Popular Economics Weekly
“Guns don’t kill people, people kill people” has been the credo of the NRA, gun lobby and most Republicans since the 1980s when gun manufacturers came up with automatic pistols, so that guns could kill more people.
Only guns can kill that many people—including women and children. His brothers didn’t even know he was a gun nut who owned more than 30 weapons, and was able to smuggle in 10 suitcases containing 23 of those weapons without any Mandalay Bay staff even noticing such an oddity. Who needs that many suitcases in a hotel room?
The odds are that nothing will be done about this massacre, as long as President Trump and Republicans are in power. President Trump called it an act of evil, yet he won’t look at the evil in his own soul; the countless times he has lied and cheated to build his real estate empire that have been documented in many of the 3,500 lawsuits he has been involved in.

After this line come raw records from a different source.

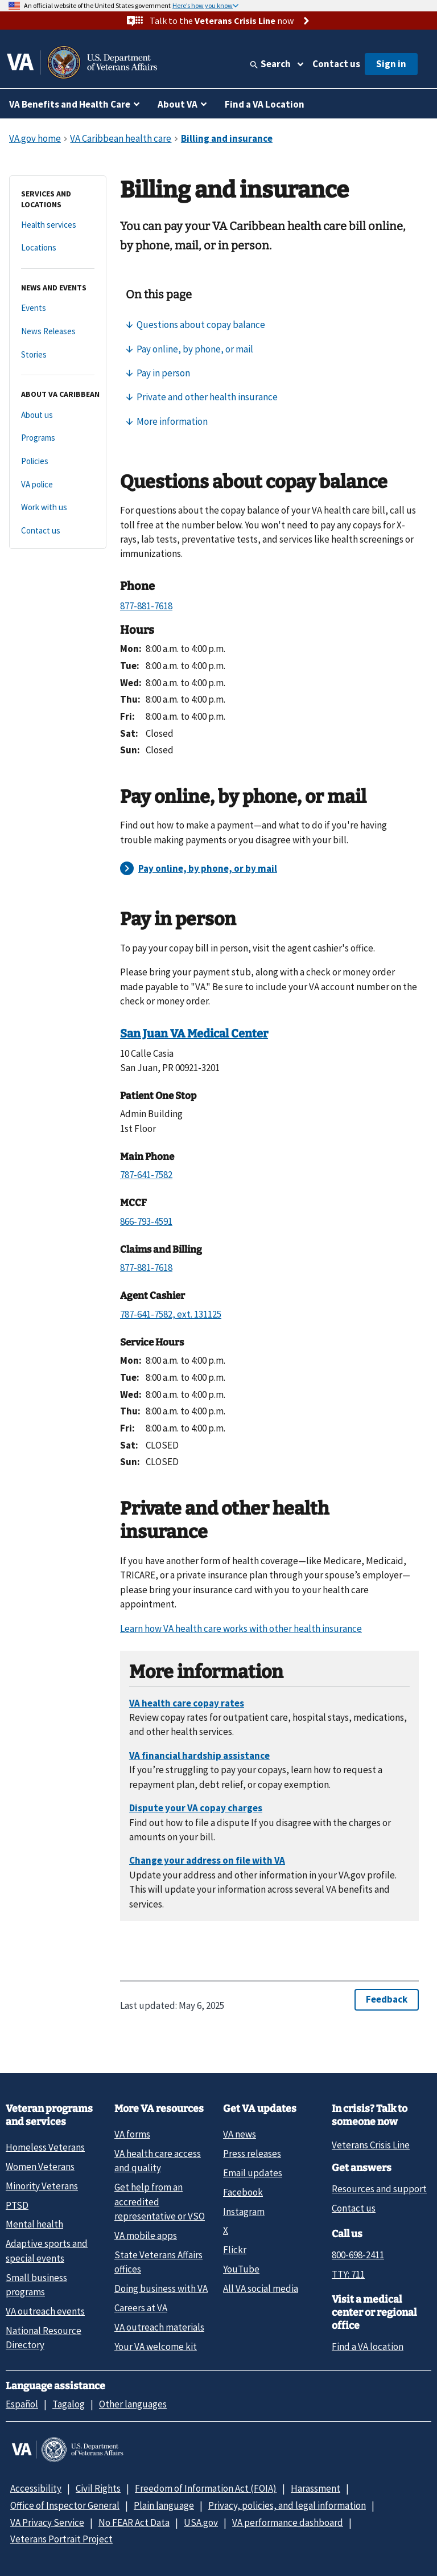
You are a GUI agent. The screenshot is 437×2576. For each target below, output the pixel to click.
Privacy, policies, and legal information (287, 2505)
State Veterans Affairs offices (158, 2262)
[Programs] (58, 438)
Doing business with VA (161, 2288)
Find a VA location (367, 2346)
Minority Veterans (42, 2186)
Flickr (234, 2249)
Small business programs (36, 2284)
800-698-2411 (358, 2255)
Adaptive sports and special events (47, 2250)
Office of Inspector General (64, 2505)
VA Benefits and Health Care (69, 104)
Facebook (243, 2192)
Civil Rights (98, 2488)
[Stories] (58, 355)
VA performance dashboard (287, 2522)
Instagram (244, 2211)
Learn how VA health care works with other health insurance (241, 1628)
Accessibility (35, 2488)
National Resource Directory (43, 2337)
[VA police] (58, 485)
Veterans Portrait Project (61, 2539)
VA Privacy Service (47, 2522)
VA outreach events (45, 2311)
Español (22, 2404)
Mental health (34, 2224)
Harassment (315, 2488)
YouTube (241, 2269)
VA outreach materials (159, 2327)
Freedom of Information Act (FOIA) (206, 2488)
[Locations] (58, 248)
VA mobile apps (145, 2235)
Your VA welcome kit (155, 2346)
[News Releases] (58, 331)
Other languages (133, 2404)
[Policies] (58, 461)
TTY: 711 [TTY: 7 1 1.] (348, 2274)
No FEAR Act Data (134, 2522)
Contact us (336, 64)
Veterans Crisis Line (371, 2145)
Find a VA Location (264, 104)
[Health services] (58, 225)
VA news (239, 2134)
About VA (177, 104)
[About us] (58, 415)
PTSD (17, 2205)
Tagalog (68, 2404)
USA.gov (201, 2522)
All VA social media (260, 2288)
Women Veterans (40, 2166)
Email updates (252, 2173)
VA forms (132, 2134)
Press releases (252, 2153)
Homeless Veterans (45, 2147)
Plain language (164, 2505)
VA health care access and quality (157, 2160)
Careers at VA (140, 2308)
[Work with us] (58, 507)
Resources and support (379, 2189)
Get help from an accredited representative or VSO (159, 2201)
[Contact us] (58, 531)
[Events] (58, 308)
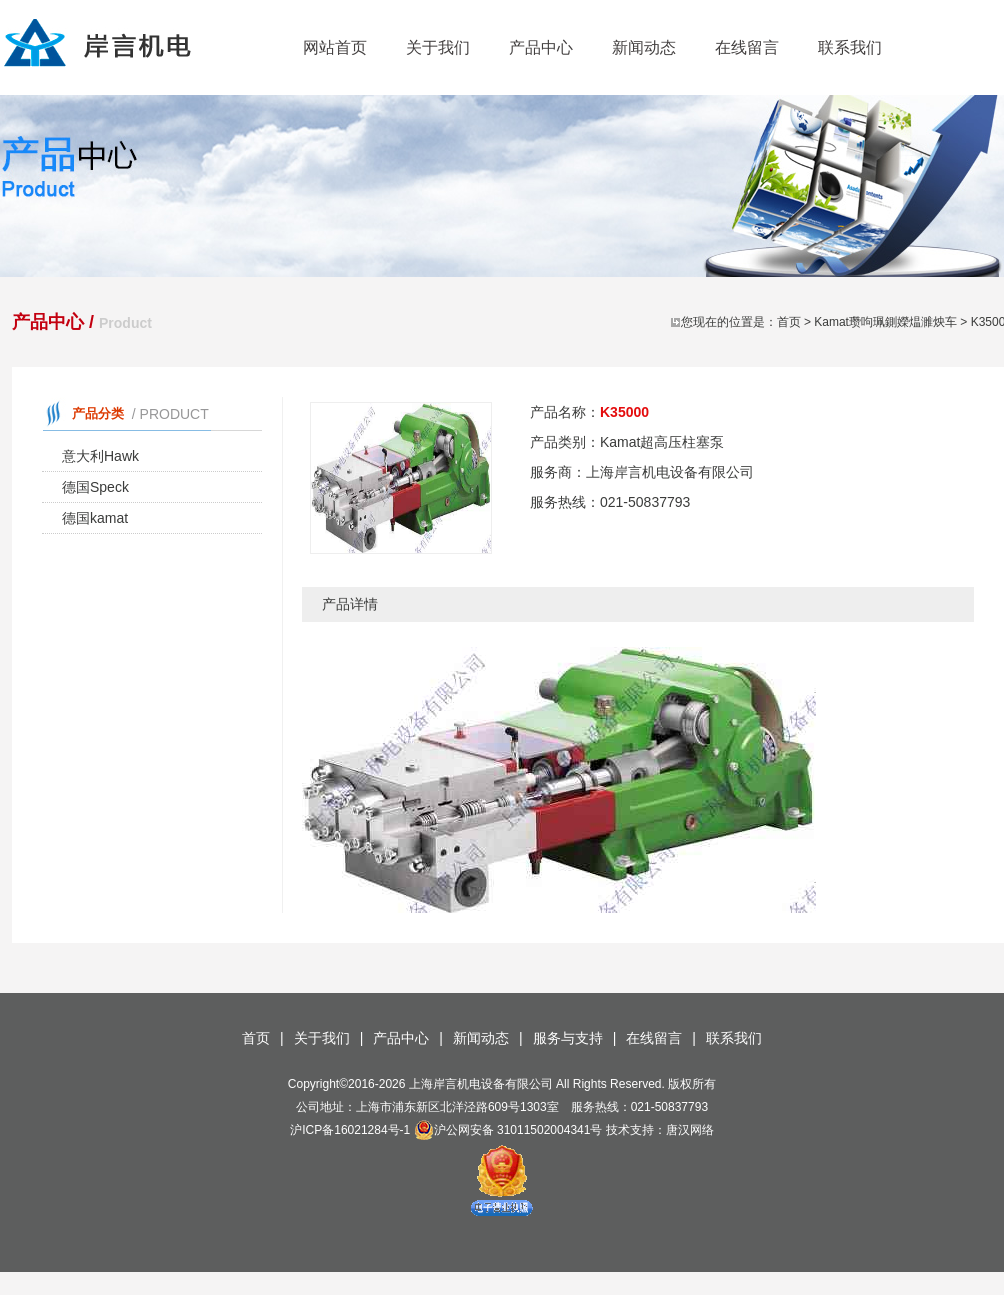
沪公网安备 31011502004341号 (508, 1130)
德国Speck (95, 487)
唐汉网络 (690, 1130)
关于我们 (438, 47)
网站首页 (335, 47)
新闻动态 (644, 47)
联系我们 (850, 47)
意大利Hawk (100, 456)
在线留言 (747, 47)
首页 (789, 322)
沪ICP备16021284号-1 (350, 1130)
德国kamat (95, 518)
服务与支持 (568, 1038)
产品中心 (541, 47)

Australia had a similar gun problem until 36 people were killed in Port Arthur, and Prime Minister John Howard was able to pass strict gun control laws in 1996, the same year of the Port Arthur massacre. There hasn’t been a mass killing since then in Australia.
Australians apparently don’t believe owning an assault rifle is the ticket to manhood. Their gun control laws are maintained by weapon buyback programs and the requirement that gun owners must belong to a certified gun club.
How did our gun laws become so lax that military-style weapons are easy to obtain? It was a little known Supreme Court decision authored by its most extreme ideologue, Justice Antonin Scalia in the 1980s, which said that gun owners no longer must heed the constitutional Second Amendment stricture that gun owners are members of a well-regulated militia in order to bear arms.
Our founding fathers must have thought it would help to curb the random gun violence we have today.